Visitas que são pedidas por Lúcia?
Não, ela nunca convida ninguém para a visitar, é tudo por iniciativa de quem a deseja visitar. E ela regista tudo isto. A partir dos anos 40 ela passa a ter outro ministério, que é o ministério epistolar. Ela recebe milhares e milhares de cartas. Mais de 60 mil de certeza absoluta. Ela começa a guardar, por iniciativa dos superiores da Ordem, mas algumas ela queima, por respeito à privacidade dos autores.
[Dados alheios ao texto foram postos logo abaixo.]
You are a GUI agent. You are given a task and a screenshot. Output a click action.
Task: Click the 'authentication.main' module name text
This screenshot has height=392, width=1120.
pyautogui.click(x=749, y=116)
E o que é que essas cartas continham?
Estas cartas trazem o sofrimento pessoal das pessoas. Chegam a ir peregrinações inteiras da Irlanda, Espanha, Itália e França que, além de Fátima, passam em Coimbra. Nós não nos apercebemos, mas Coimbra começa a ser lugar de peregrinação de quem vem a Fátima, e deixam-lhes saco cheios de pedidos. Ela lê-os todos, com ajuda de alguém que auxilia nas traduções, e que reza por aquilo tudo. Nós não fazemos a mínima ideia do que é uma senhora com mais de 70 anos a receber 60 mil cartas, não temos noção. Ela leva este ministério de oração muito a sério, mas sabe, e isto é muito bonito, que as pessoas a procuram não por causa dela, mas por causa de Nossa Senhora. Ela nunca esqueceu que é um instrumento nas mãos de Deus, um instrumento para que a misericórdia de Deus vá passando neste mundo tão magoado e tão frio. Isto para mim é um dos traços da grandeza da Ir. Lúcia.